TASK BRIEF. Please rewrite the listing below, replacing "computer-use agent" with "screen assistant" everywhere and leaving the rest unchanged.

──────── INPUT ROWS ────────

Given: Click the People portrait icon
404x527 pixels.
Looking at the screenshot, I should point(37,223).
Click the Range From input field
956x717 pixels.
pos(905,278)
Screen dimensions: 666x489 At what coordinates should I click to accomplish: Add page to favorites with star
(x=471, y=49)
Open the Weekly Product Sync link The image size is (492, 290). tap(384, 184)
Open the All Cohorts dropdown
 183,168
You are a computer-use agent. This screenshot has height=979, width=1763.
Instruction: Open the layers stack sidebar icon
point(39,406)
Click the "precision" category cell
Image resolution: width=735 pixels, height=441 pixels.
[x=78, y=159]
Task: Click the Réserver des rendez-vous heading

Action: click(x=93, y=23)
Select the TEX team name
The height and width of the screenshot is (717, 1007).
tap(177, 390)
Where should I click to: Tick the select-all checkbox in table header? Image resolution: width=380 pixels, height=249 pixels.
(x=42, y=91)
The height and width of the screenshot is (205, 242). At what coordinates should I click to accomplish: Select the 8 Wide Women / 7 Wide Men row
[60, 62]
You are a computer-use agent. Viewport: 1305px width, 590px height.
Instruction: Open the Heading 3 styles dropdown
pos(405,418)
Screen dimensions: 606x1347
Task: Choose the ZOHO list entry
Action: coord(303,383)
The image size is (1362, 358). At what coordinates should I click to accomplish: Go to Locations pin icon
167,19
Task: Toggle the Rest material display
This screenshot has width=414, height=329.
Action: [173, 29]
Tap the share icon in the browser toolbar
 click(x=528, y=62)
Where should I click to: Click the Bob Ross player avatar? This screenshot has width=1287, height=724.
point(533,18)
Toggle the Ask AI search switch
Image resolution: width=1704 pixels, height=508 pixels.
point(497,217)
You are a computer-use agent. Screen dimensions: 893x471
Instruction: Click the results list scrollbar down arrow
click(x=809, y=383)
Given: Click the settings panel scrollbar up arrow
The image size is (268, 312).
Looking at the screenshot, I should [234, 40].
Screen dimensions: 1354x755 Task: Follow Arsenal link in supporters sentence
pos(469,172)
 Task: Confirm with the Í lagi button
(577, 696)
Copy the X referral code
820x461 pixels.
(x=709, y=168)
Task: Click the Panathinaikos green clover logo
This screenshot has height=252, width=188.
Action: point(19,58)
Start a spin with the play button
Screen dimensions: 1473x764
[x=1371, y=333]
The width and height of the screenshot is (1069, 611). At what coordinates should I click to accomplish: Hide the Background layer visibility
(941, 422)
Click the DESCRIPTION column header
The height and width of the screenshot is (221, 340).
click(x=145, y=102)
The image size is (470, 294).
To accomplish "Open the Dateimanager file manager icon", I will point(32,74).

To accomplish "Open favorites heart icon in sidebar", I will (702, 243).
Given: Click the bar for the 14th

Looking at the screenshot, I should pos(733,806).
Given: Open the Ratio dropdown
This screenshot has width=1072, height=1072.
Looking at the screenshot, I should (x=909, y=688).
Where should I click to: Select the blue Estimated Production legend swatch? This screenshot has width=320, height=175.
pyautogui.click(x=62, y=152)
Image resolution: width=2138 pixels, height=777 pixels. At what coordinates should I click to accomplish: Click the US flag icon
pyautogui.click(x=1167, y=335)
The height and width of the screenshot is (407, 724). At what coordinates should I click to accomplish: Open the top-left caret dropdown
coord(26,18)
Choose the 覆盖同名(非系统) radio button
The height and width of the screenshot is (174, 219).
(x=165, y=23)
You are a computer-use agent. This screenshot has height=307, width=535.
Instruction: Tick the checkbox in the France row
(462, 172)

────────

SOLUTION.
Given: Click the People portrait icon
404x527 pixels.
Looking at the screenshot, I should point(37,223).
Click the Range From input field
956x717 pixels.
pos(905,278)
Screen dimensions: 666x489 At what coordinates should I click to accomplish: Add page to favorites with star
(x=471, y=49)
Open the Weekly Product Sync link The image size is (492, 290). tap(384, 184)
Open the All Cohorts dropdown
 183,168
You are a screen assistant. This screenshot has height=979, width=1763.
Instruction: Open the layers stack sidebar icon
point(39,406)
Click the "precision" category cell
Image resolution: width=735 pixels, height=441 pixels.
[x=78, y=159]
Task: Click the Réserver des rendez-vous heading

Action: click(x=93, y=23)
Select the TEX team name
The height and width of the screenshot is (717, 1007).
tap(177, 390)
Where should I click to: Tick the select-all checkbox in table header? Image resolution: width=380 pixels, height=249 pixels.
(x=42, y=91)
The height and width of the screenshot is (205, 242). At what coordinates should I click to accomplish: Select the 8 Wide Women / 7 Wide Men row
[60, 62]
You are a screen assistant. Viewport: 1305px width, 590px height.
Instruction: Open the Heading 3 styles dropdown
pos(405,418)
Screen dimensions: 606x1347
Task: Choose the ZOHO list entry
Action: coord(303,383)
The image size is (1362, 358). At what coordinates should I click to accomplish: Go to Locations pin icon
167,19
Task: Toggle the Rest material display
This screenshot has width=414, height=329.
Action: [173, 29]
Tap the share icon in the browser toolbar
 click(x=528, y=62)
Where should I click to: Click the Bob Ross player avatar? This screenshot has width=1287, height=724.
point(533,18)
Toggle the Ask AI search switch
Image resolution: width=1704 pixels, height=508 pixels.
point(497,217)
You are a screen assistant. Screen dimensions: 893x471
Instruction: Click the results list scrollbar down arrow
click(x=809, y=383)
Given: Click the settings panel scrollbar up arrow
The image size is (268, 312).
Looking at the screenshot, I should [234, 40].
Screen dimensions: 1354x755 Task: Follow Arsenal link in supporters sentence
pos(469,172)
 Task: Confirm with the Í lagi button
(577, 696)
Copy the X referral code
820x461 pixels.
(x=709, y=168)
Task: Click the Panathinaikos green clover logo
This screenshot has height=252, width=188.
Action: point(19,58)
Start a spin with the play button
Screen dimensions: 1473x764
[x=1371, y=333]
The width and height of the screenshot is (1069, 611). At what coordinates should I click to accomplish: Hide the Background layer visibility
(941, 422)
Click the DESCRIPTION column header
The height and width of the screenshot is (221, 340).
click(x=145, y=102)
The image size is (470, 294).
To accomplish "Open the Dateimanager file manager icon", I will point(32,74).

To accomplish "Open favorites heart icon in sidebar", I will (702, 243).
Given: Click the bar for the 14th

Looking at the screenshot, I should pos(733,806).
Given: Open the Ratio dropdown
This screenshot has width=1072, height=1072.
Looking at the screenshot, I should (x=909, y=688).
Where should I click to: Select the blue Estimated Production legend swatch? This screenshot has width=320, height=175.
pyautogui.click(x=62, y=152)
Image resolution: width=2138 pixels, height=777 pixels. At what coordinates should I click to accomplish: Click the US flag icon
pyautogui.click(x=1167, y=335)
The height and width of the screenshot is (407, 724). At what coordinates should I click to accomplish: Open the top-left caret dropdown
coord(26,18)
Choose the 覆盖同名(非系统) radio button
The height and width of the screenshot is (174, 219).
(x=165, y=23)
You are a screen assistant. This screenshot has height=307, width=535.
Instruction: Tick the checkbox in the France row
(462, 172)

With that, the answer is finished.